--- START GIVEN DATA ---
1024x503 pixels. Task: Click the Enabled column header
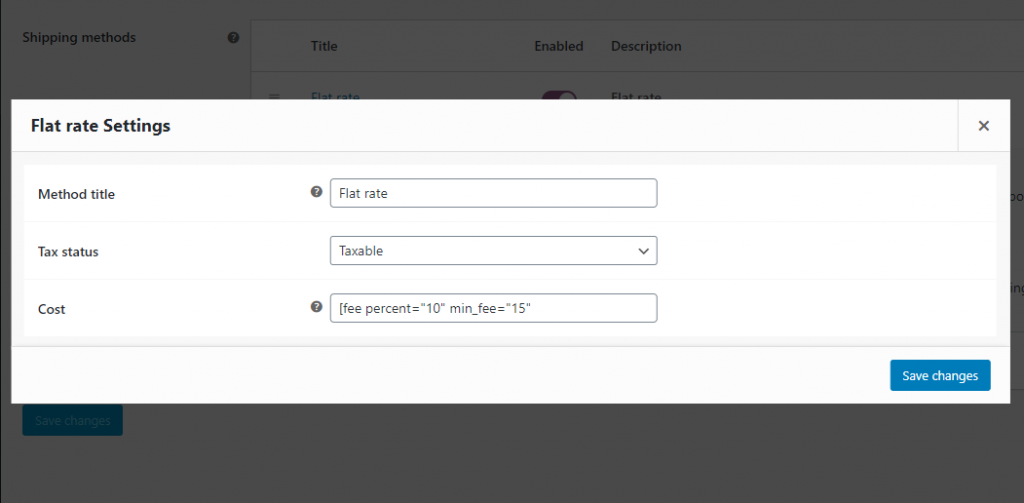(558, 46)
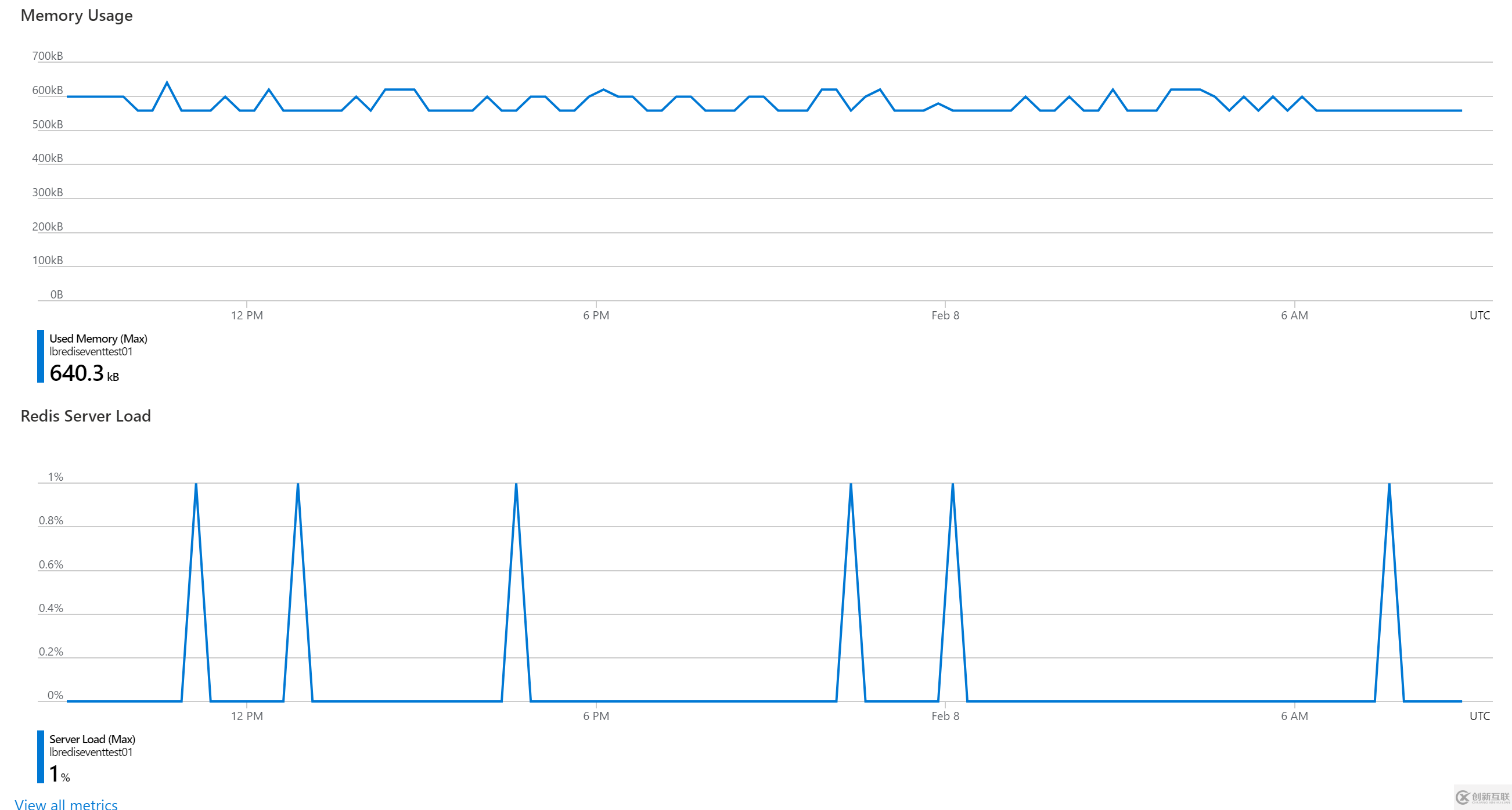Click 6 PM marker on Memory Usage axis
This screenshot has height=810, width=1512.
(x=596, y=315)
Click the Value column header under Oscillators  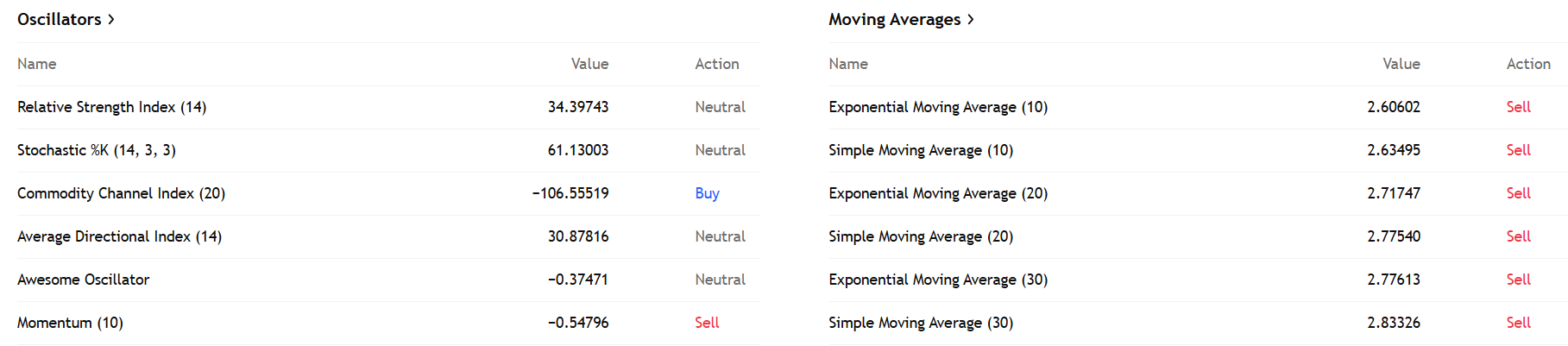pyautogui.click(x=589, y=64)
--- END GIVEN DATA ---
--- START GIVEN DATA ---
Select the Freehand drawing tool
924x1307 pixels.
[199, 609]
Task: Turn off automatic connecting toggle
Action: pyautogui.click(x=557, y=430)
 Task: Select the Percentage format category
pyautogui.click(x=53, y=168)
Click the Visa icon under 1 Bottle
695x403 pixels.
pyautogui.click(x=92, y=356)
--- END GIVEN DATA ---
--- START GIVEN DATA ---
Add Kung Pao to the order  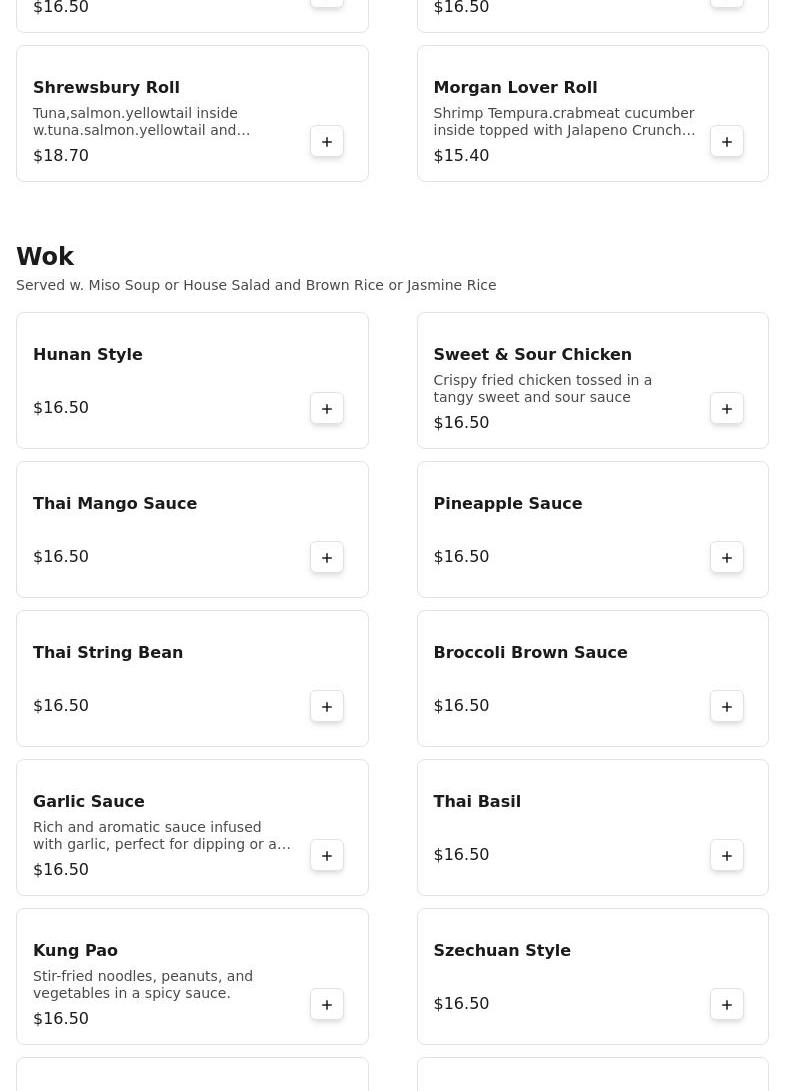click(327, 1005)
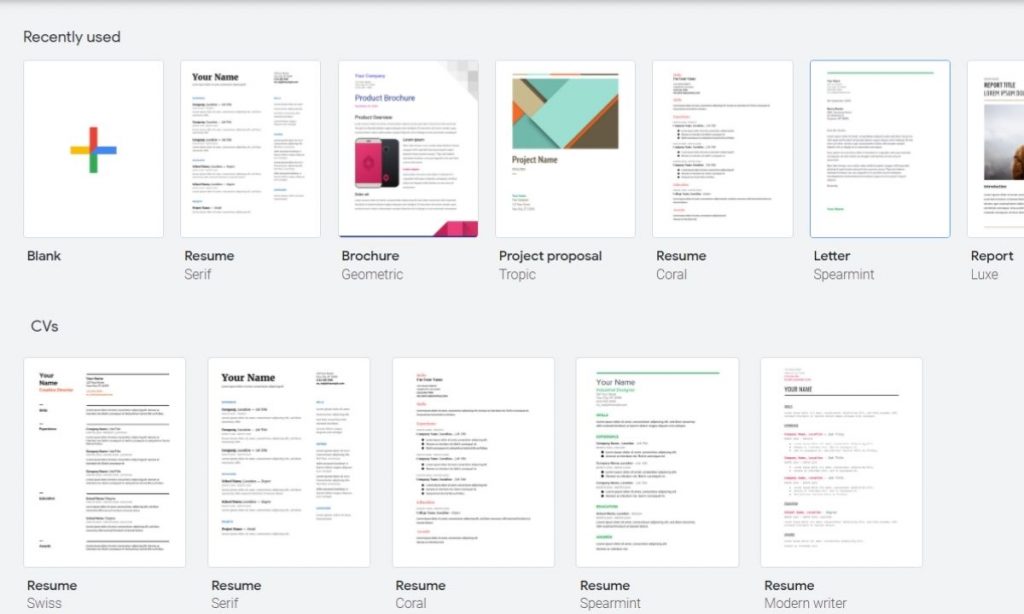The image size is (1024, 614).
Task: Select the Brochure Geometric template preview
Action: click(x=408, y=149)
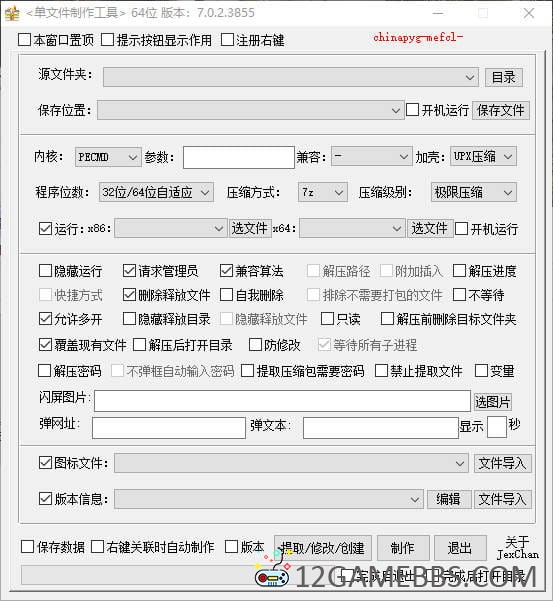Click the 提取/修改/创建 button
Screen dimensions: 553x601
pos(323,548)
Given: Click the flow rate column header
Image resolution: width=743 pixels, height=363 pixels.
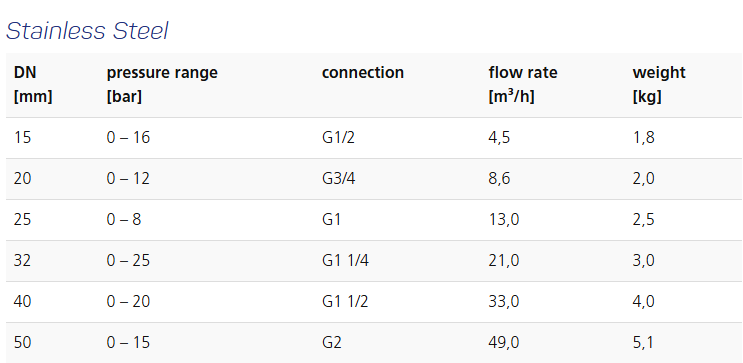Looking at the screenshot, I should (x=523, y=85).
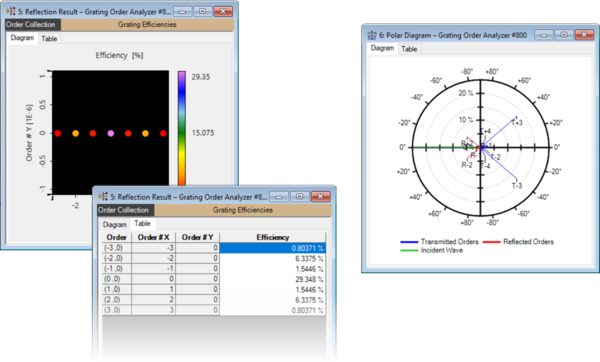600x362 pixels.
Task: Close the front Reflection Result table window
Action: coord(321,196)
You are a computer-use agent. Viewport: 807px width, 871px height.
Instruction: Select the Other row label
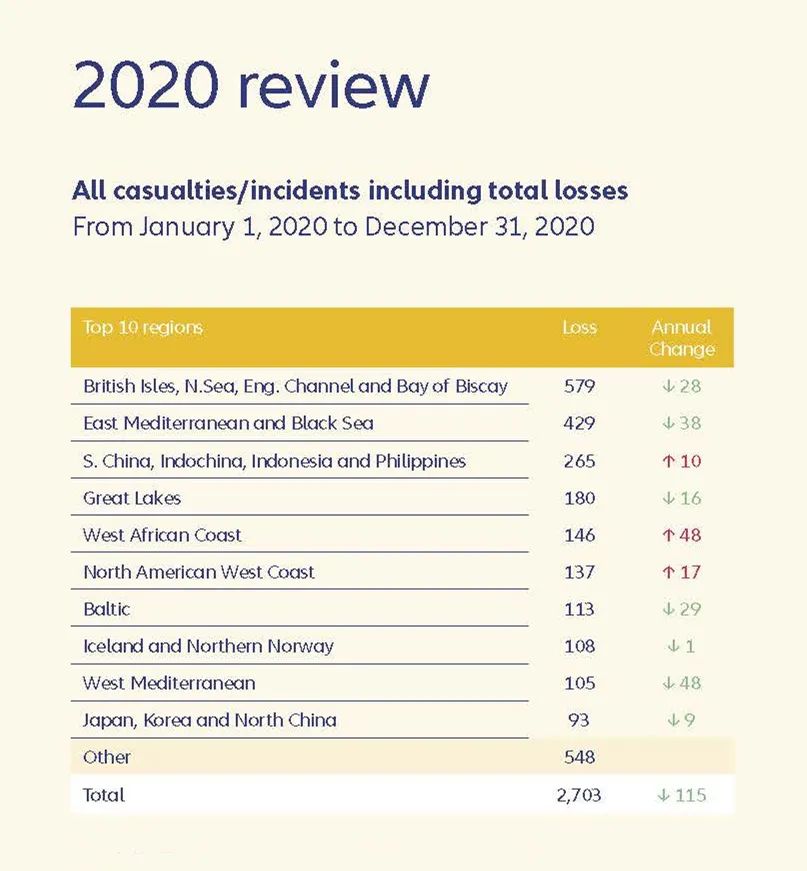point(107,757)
--- END GIVEN DATA ---
**EXERCISE BRIEF**
Rewrite the data in the stretch from the line containing "Task: Select the Percentage format category" through the line containing "pyautogui.click(x=92, y=356)", both ends included, and increase every coordinate in the answers by 64. Reproduce all other text in those lines unchanged.

**THE RESULT**
 Task: Select the Percentage format category
pyautogui.click(x=117, y=232)
Click the Visa icon under 1 Bottle
695x403 pixels.
pyautogui.click(x=156, y=420)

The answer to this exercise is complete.